Sergueï Buntman se veut lui plus métaphorique dans la création de ces médias alternatifs : « En barrant ce fleuve d’informations, calme et professionnel, sont apparus des dizaines de petits ruisseaux crées par des journalistes. »
Le but selon Stéphanie Lamy ? « Atteindre différentes cibles de la population russe pour leur permettre de réfléchir de manière plus critique à ce qui leur est livré par le Kremlin. »
Mais si ces canaux sont accessibles relativement facilement, souvent à l’aide d’outils numériques comme les VPN, la population russe ne part pas forcément à la recherche de ces informations. Sergueï Buntman parle d’une sorte de complaisance dans la propagande : « C’est tout à fait possible de puiser l’information voulue. Mais “voulue” c’est le mot clef. Parce qu’il y a beaucoup de gens qui n’en veulent pas. Ils trouvent un confort dans la propagande et dans l’information unilatérale qui passe à la télévision d’État. »
La population russe face à l’information
Il reste tout de même difficile de sonder la population russe sur sa volonté de s’informer. Stéphanie Lamy se refuse de parler d’un bloc homogène pour évoquer la population russe : « Vous avez, bien sûr, les élites. Ceux qui sont proches du Kremlin, qui savent très bien que certains éléments de langage sont de fausses informations. En parallèle, vous avez d’autres élites, elles, critiques du pouvoir. »
Enfin, Stéphanie Lamy dégage une troisième strate : « Vous avez une large part de la population russe, reculée et éloignée des centres du pouvoir, qui reçoit les informations comme elles ont été validées par le Kremlin. »
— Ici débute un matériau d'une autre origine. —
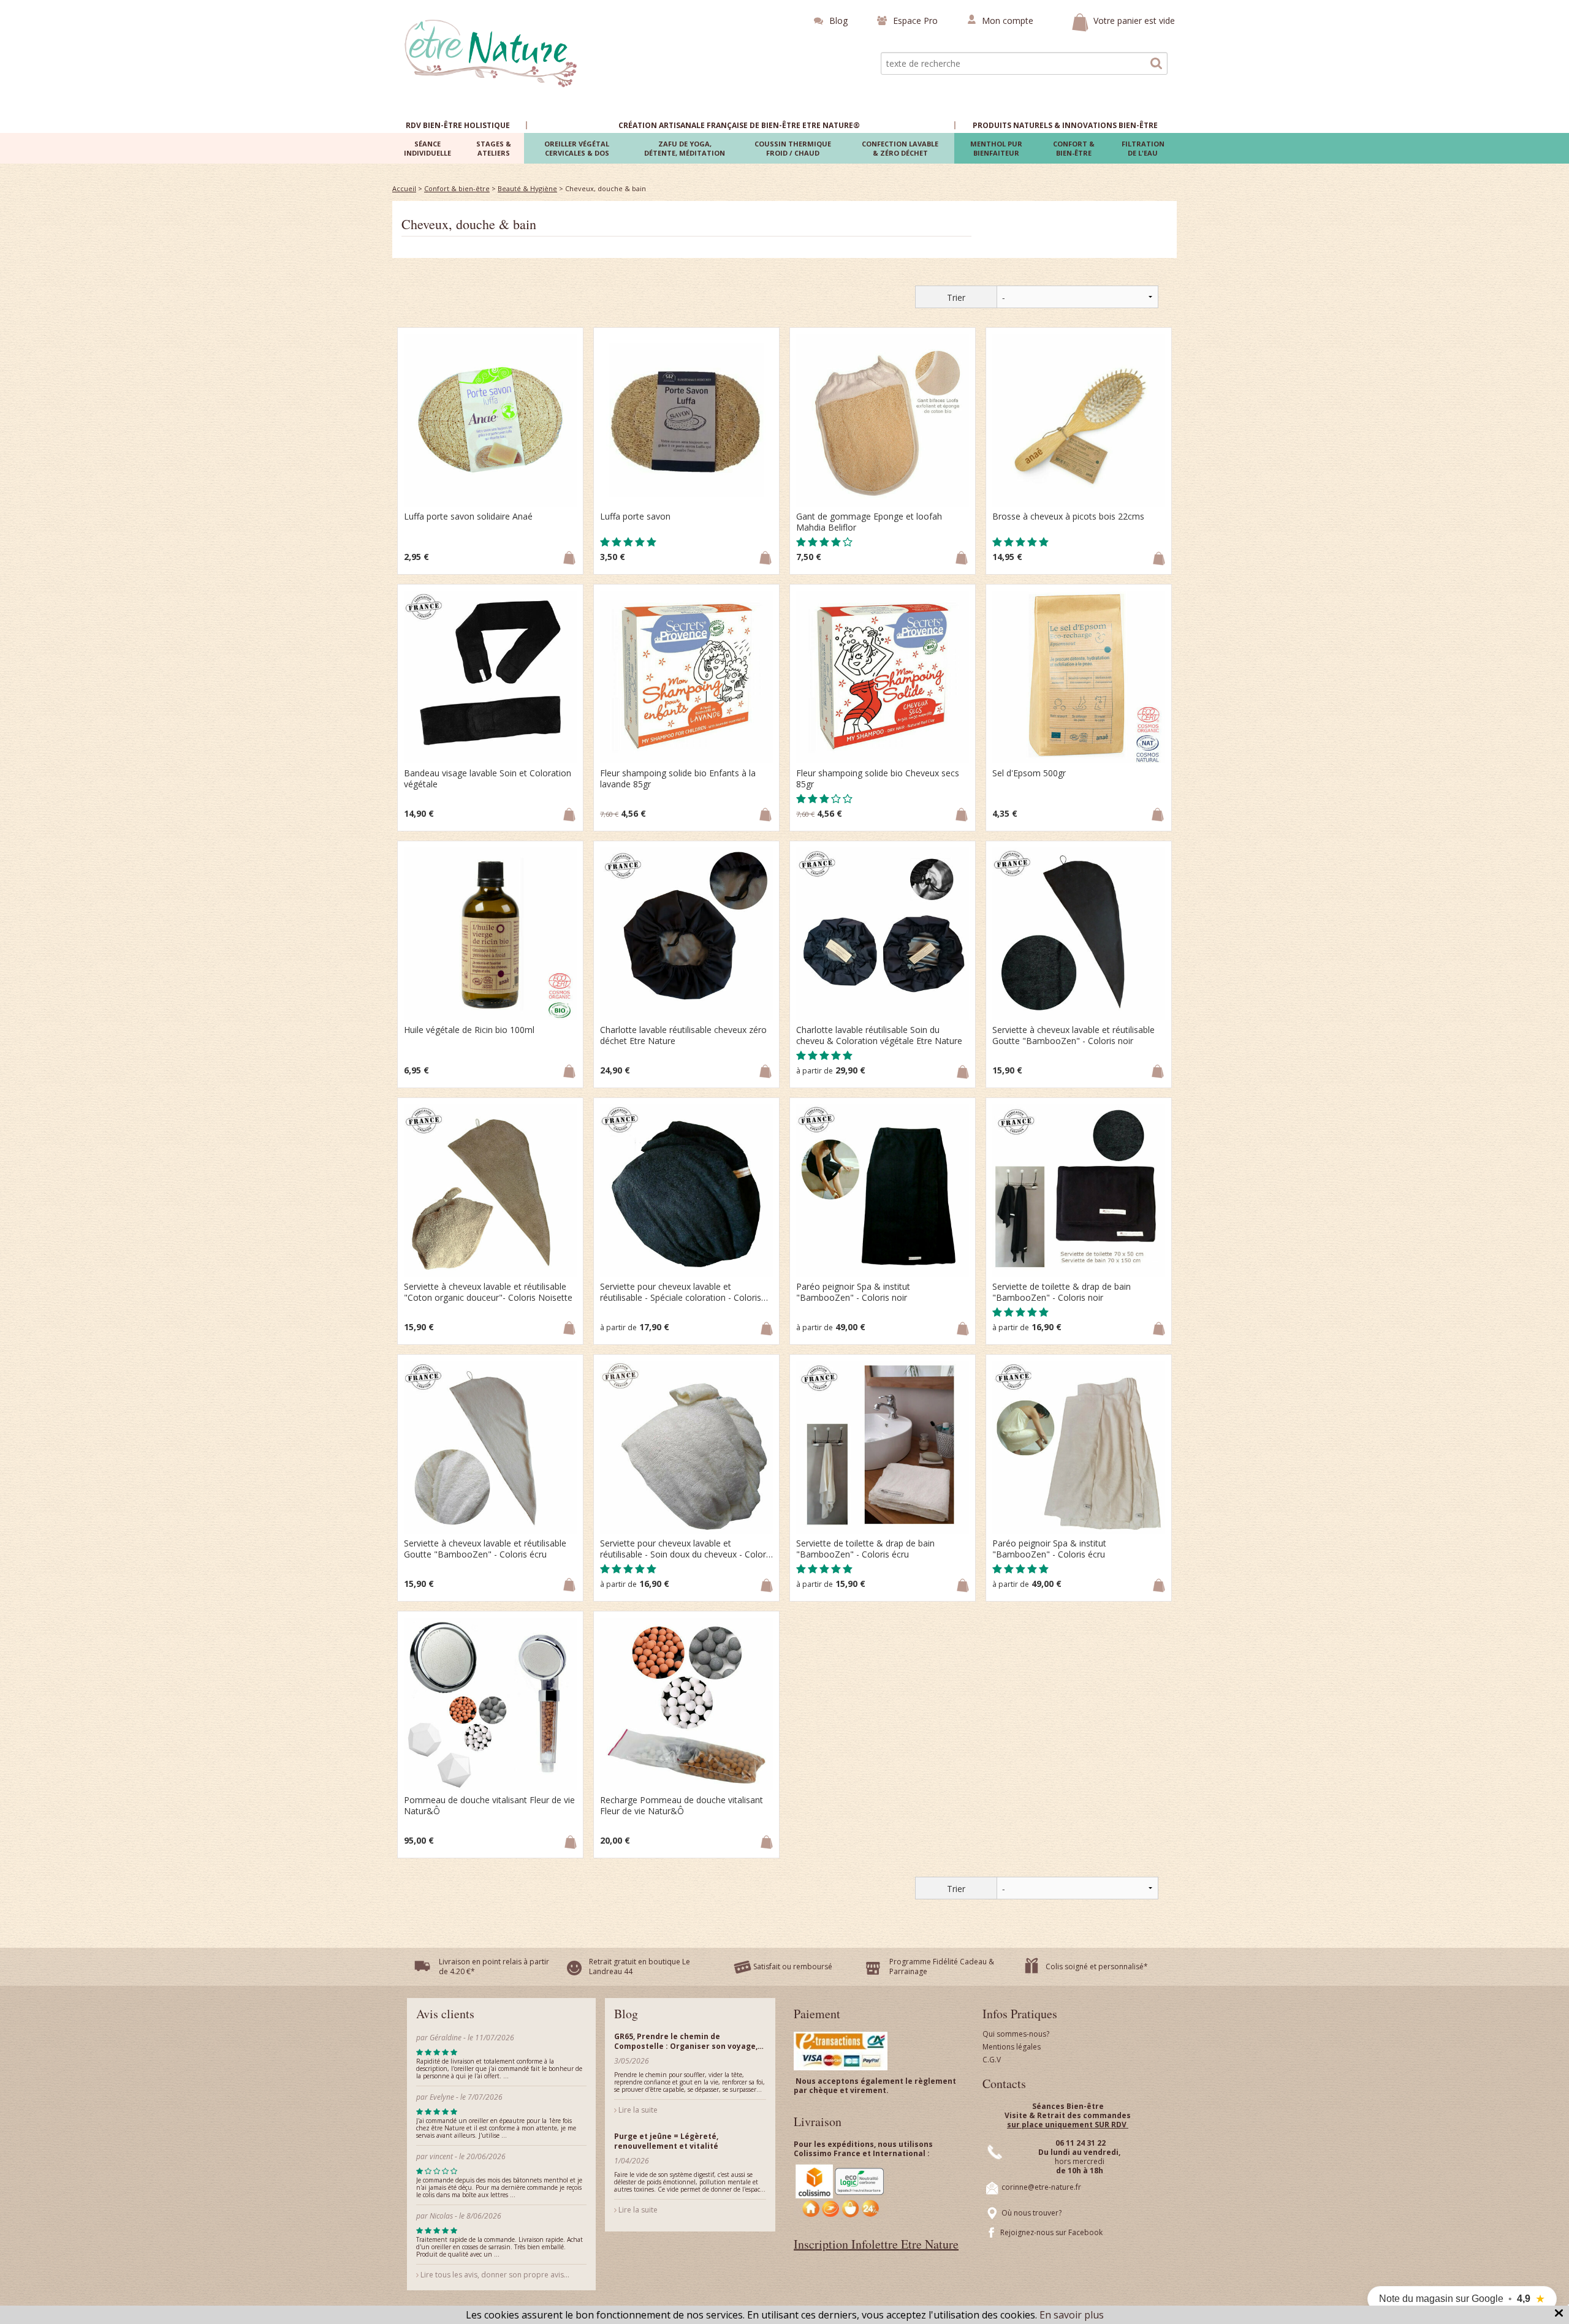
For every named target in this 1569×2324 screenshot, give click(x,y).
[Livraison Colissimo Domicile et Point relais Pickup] (840, 2191)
La chaîne de télévision Dojd, elle aussi fermée depuis le début de l’offensive russe, montre bel et bien qu’une grande partie de la population tente tout de même de s’informer avec des médias libres et indépendants. La chaîne YouTube de Dojd, qui diffuse depuis l’Europe, a rassemblé plus de 20 millions de téléspectateurs pour ses premières émissions début mars.
Sergueï Buntman, lui, est resté à Moscou pour faire son travail de journaliste : « On fait notre devoir. C’est une nécessité de continuer à faire notre profession. » Avec ses collègues, il met au centre de son travail l’éthique et la déontologie de son métier, ce qui peut paraître paradoxal selon lui : « Ces médias sociaux et populaires n’exigeraient pas un professionnalisme avec des informations vérifiées et vérifiables, contestées et contestables. Sur ces plateformes, il est très facile de devenir militant. Nous essayons de préserver la profession, c’est très important pour l’avenir parce qu’aujourd’hui, le journalisme est complètement détruit. »
Face à cette situation, Sergueï Buntman ne s’attend pas à pouvoir reprendre l’antenne de manière officielle, sur un canal national, tant que Vladimir Poutine sera au pouvoir.